Former Prime Minister Gordon Brown has said the NHS would be "in trauma" within a decade if Scotland gained independence.

He predicted the NHS in an independent Scotland would be a "diminished service."

He added that currently, despite Theresa May announcing £20bn future funding for the NHS with £2bn expected for Scotland, it is "under-staffed, under-equipped and under-financed."

The Scottish health secretary has dismissed the former Prime Minister's claims, saying the SNP was providing record health funding.

Writing in The Scotsman to mark this week's 70th anniversary of the NHS, Mr Brown stated: "The NHS at 80 years old would, sadly, be in trauma if independence should ever happen.

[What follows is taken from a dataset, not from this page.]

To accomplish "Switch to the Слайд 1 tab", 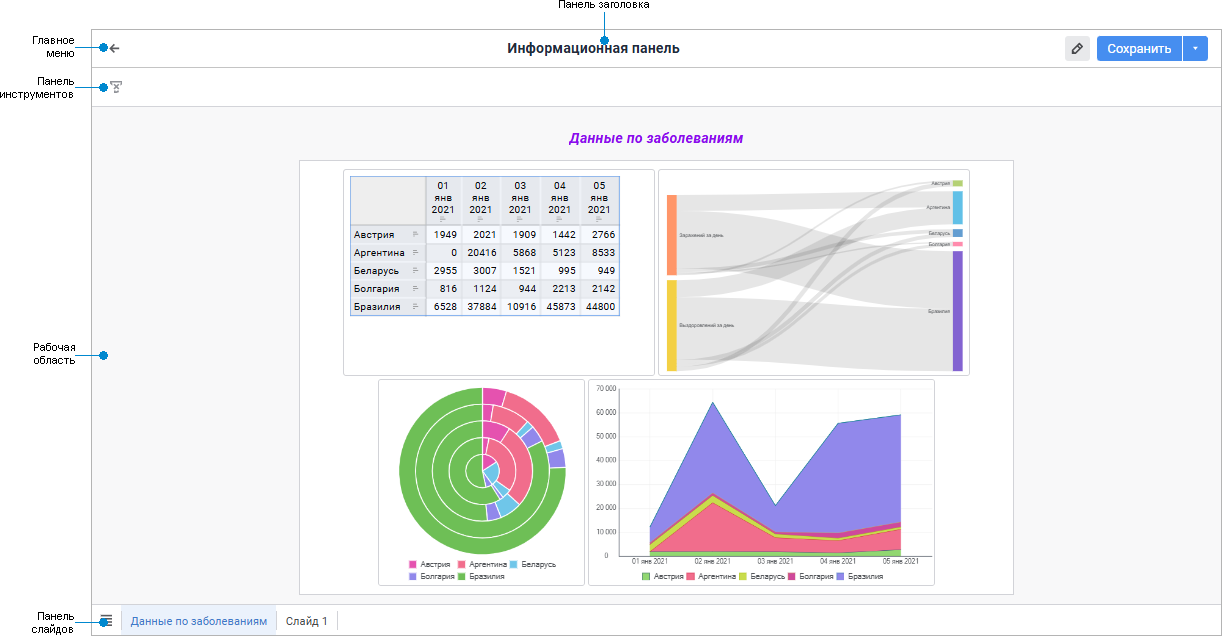I will tap(306, 621).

"What has become clear from the SNP's Growth Commission blueprint - what Nicola Sturgeon calls the foundation for independence - is that public spending would rise less than under Tory austerity and that even then, any new money there is would be eaten up by massive interest rate payments on what would be almost £100bn of new Scottish debt.

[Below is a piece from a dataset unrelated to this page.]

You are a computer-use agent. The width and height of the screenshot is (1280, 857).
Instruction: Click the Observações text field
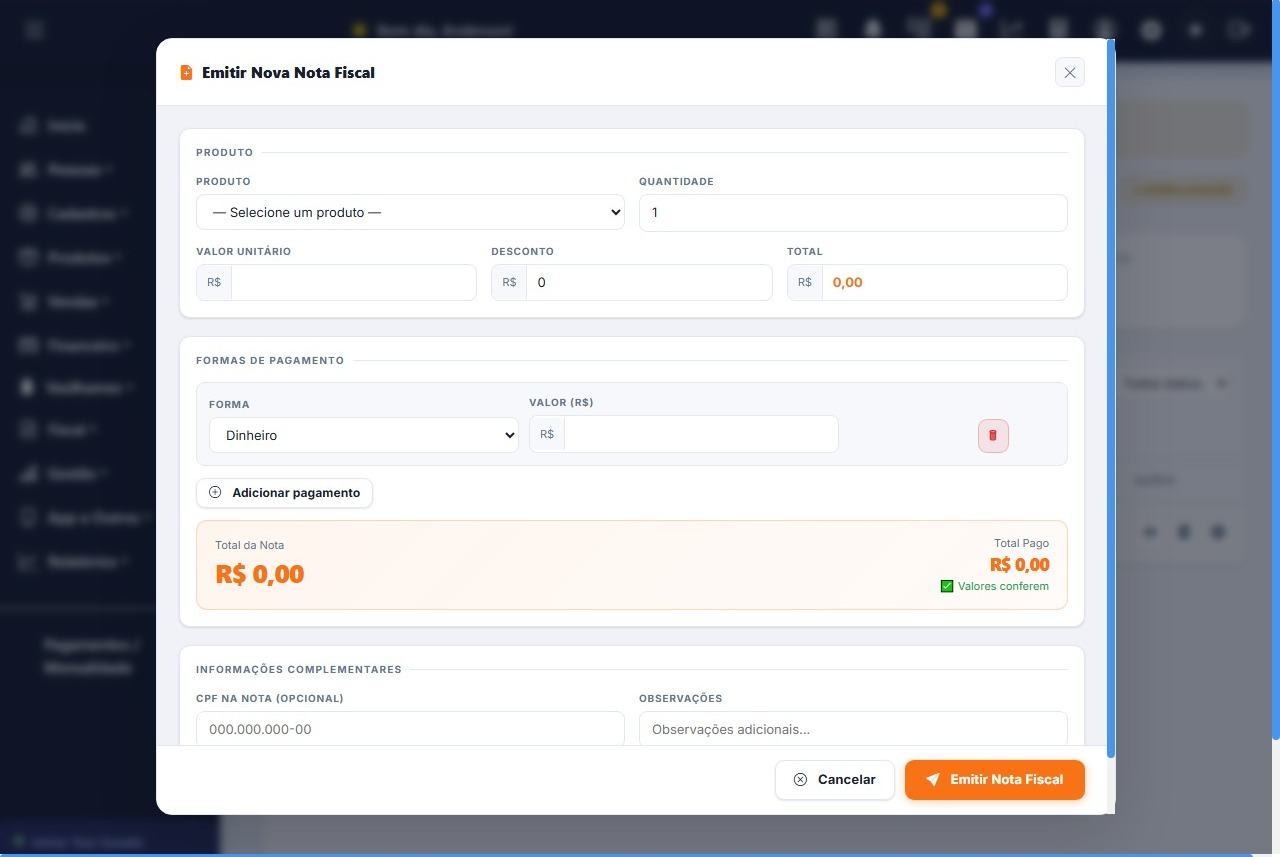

"While in both Scotland and the UK, the NHS will need 5% more each year to meet the unprecedented needs of a rising elderly population, the more likely fate of the NHS in an independent Scotland is a diminished service under even more intolerable pressures than now."

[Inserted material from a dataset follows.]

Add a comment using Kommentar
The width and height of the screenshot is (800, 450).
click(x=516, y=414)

A spokesman for Scottish health secretary Jeane Freeman said: "This is utter nonsense from Gordon Brown, who knows full well that the biggest threat to Scotland's NHS comes from the very real prospect of a post-Brexit trade deal being forced on us against our will by a Tory UK government.

"That could see our health service becoming a sacrificial pawn in a Tory-Trump trade deal, after the Westminster power grab on Holyrood - and that is what Gordon Brown should be warning of instead of issuing outdated, discredited attacks on independence.

"The SNP is providing record health funding after Labour planned to spend even less on it than the Tories."

The spokesman added independence would enable Scotland to protect the health service from Westminster austerity and Brexit trade deals.